Cannes 2011: WE NEED TO TALK ABOUT KEVIN Review

Hampered by a script too prone to drastic black and whites and a particularly weak child actor, Lynne Ramsay's We Need To Talk About Kevin is nevertheless notable for its unique take on very controversial subject matter and a stellar performance by Tilda Swinton. More often than not a supporting player in bigger films, Ramsay hands Swinton the lead here and she runs with it delivering one of the most emotionally gut wrenching and nuanced performances of her career. Though the year is still young Oscar talk for Swinton has already begun and seems entirely justified.

Eva is a free spirited, independent minded woman - a world traveler who has made a career as an author chronicling her adventures around the world.
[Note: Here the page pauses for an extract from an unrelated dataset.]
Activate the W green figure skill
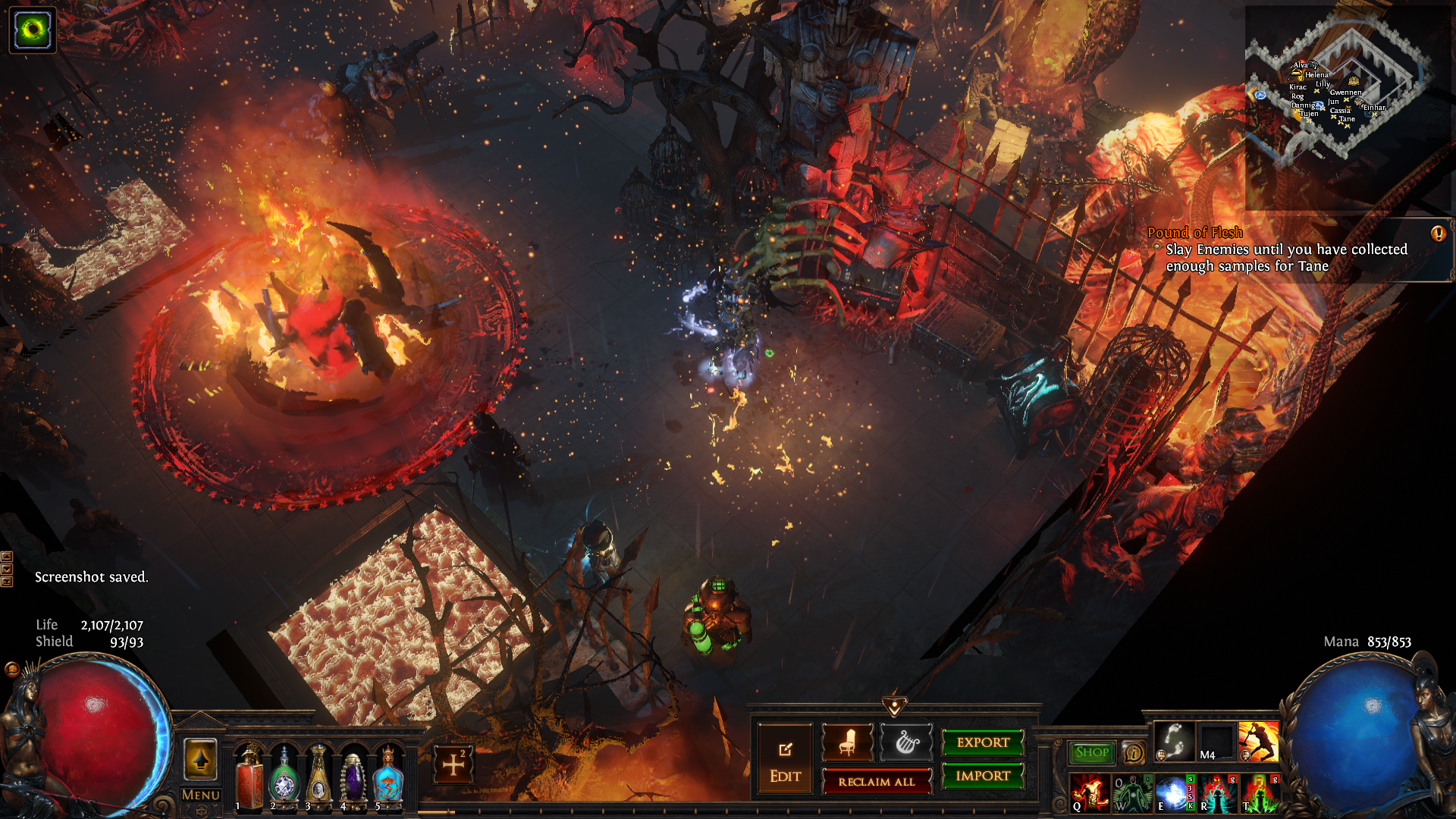The height and width of the screenshot is (819, 1456). (1131, 793)
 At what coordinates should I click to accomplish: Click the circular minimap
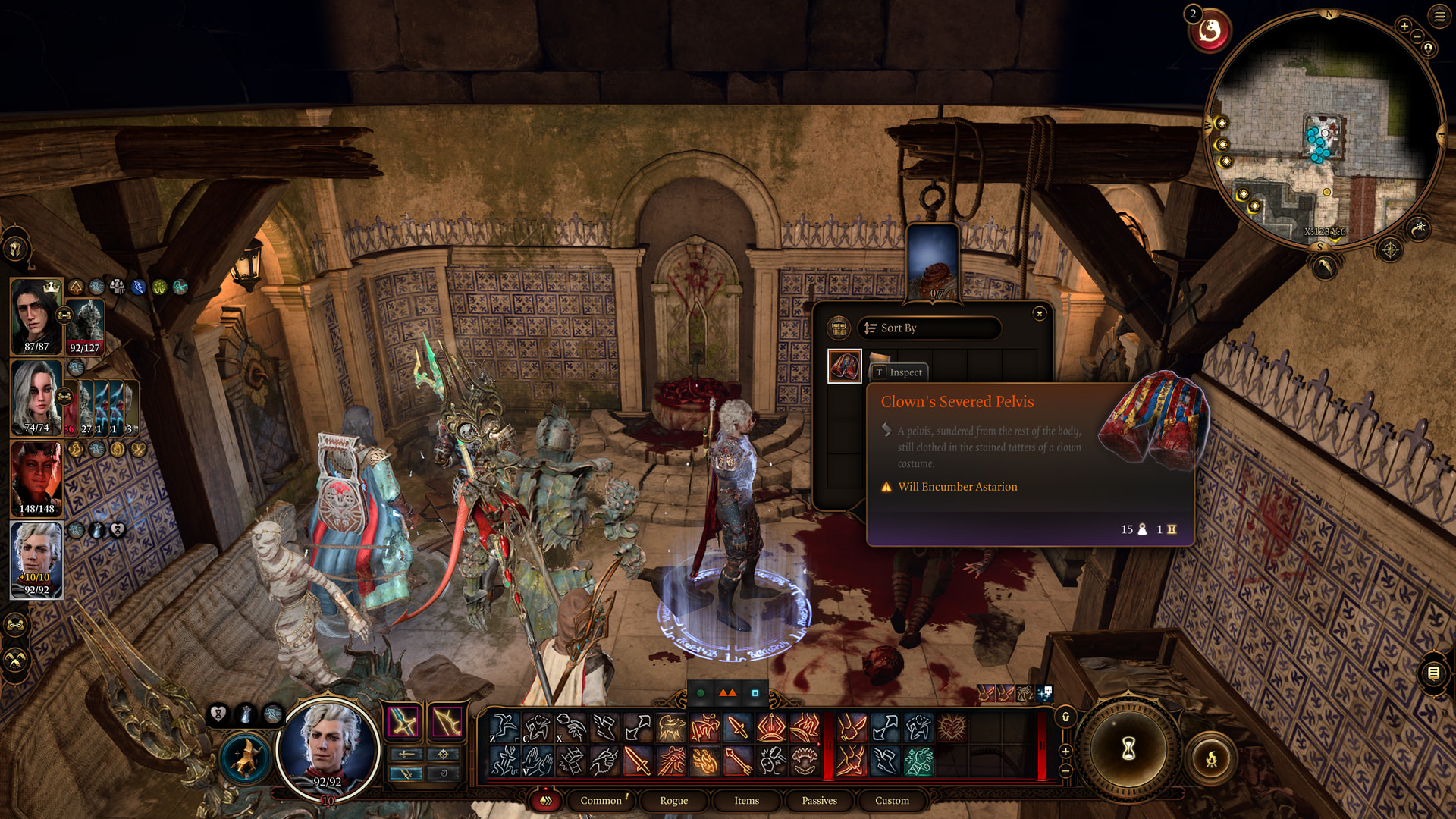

But her adventures stop when Eva meets Franklin (John C Reilly) on one of her trips and becomes pregnant. Marriage follows, then a difficult childbirth and a move out to the suburbs which she hates to provide a better environment for the child Eva never particularly wanted and seems ill equipped to care for.

So enters Kevin into the world and he is a difficult child. He won't settle. He screams incessantly. He refuses to be potty trained. And he seems to have an innate gift for playing his parents off of each other, convincing his doting father that all is well while openly scorning his mother. It's a tendency that will continue throughout Kevin's entire life until, finally, at the age of fifteen it culminates in an act of horrific violence.

Yes, We Need To Talk About Kevin is a school shooting movie. No, it is not the movie you think it is. For this is a movie at least as concerned about Kevin's family and the consequences of his actions upon them as it is one the what and why of his behavior. This is a movie that dares to ask if maybe some kids are just plain born bad and, if so, what are the consequences of their behavior upon the families who struggled to raise and love them. While it hints at questions of why things happen it is mostly concerned with "What's next?" How do you continue?

Outside of Swinton's performance, this is the film's great strength: That it puts a tragic human face on these larger than life events that seem to have become far too common. It asks how a woman can go on living in a town where she will always be the 'mother of that boy' as she continues to question and doubt whether she may have had a hand in his actions through her own failings as a parent. It's a film that excels when it lives in the gray areas.

And this is what also makes We Need To Talk About Kevin's greatest weakness stand out all the more. Because Kevin himself is not gray. He's black as pitch, though and through, from the moment he is born. You can question whether this is a matter of the film's perspective coming in to play - it is told from Eva's point of view and thus focuses on her difficulties with her son - but Kevin is painted as so malicious and manipulative from birth that it becomes difficult to think of him as a human at all. Instead Kevin slides badly into caricature, which damages the overall impact of the film. Not helping matters is that while Ezra Miller does an admirable job of portraying Kevin in his teens young Jasper Newell is simply not a good enough actor to handle the part of Kevin in his younger childhood. Yes, I'm picking on a child, but those formative years are key to understanding everything that follows and Newell's performance basically amounts to glowering, sulking and shouting while delivering some very stilted lines and that's simply not good enough.

Ramsay deserves credit here for broaching the idea that some kids simply aren't good - a thorny idea that makes many uncomfortable - and that there often isn't a 'why' behind moments of great tragedy. That she doesn't handle it as well as hoped is something of a missed opportunity but, if nothing else, We Need To Talk About Kevin at least reminds us that Swinton is one of the great actors of her generation and the film is worth seeing for her performance alone.